Each line of the listing that contains "resolution" should be found and copied.

Dataset content
▼
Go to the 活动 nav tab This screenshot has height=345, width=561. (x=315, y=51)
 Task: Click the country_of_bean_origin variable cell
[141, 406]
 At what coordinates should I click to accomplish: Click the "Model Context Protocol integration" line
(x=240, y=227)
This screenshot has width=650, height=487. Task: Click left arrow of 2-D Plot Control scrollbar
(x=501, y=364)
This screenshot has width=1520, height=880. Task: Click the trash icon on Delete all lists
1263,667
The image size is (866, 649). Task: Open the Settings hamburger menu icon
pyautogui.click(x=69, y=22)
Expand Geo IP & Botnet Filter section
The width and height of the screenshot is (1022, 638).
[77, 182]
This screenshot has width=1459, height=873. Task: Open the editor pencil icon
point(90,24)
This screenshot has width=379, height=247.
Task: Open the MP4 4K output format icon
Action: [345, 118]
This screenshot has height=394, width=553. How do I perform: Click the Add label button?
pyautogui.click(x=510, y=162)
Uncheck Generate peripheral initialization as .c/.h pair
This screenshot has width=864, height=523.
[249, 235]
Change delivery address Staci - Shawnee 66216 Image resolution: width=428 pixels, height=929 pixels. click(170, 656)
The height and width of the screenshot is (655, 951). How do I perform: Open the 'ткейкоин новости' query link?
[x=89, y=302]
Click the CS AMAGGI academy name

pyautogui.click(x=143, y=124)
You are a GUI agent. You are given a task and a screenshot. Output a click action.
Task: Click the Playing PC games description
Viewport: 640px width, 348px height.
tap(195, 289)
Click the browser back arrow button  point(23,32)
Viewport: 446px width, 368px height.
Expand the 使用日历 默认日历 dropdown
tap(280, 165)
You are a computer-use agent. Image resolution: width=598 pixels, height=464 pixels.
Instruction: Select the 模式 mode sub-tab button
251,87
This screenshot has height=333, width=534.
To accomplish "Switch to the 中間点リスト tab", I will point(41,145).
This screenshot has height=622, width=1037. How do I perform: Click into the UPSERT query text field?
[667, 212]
▲
Task answer
Change delivery address Staci - Shawnee 66216 Image resolution: width=428 pixels, height=929 pixels. click(170, 656)
You are a computer-use agent. Image resolution: width=598 pixels, height=464 pixels.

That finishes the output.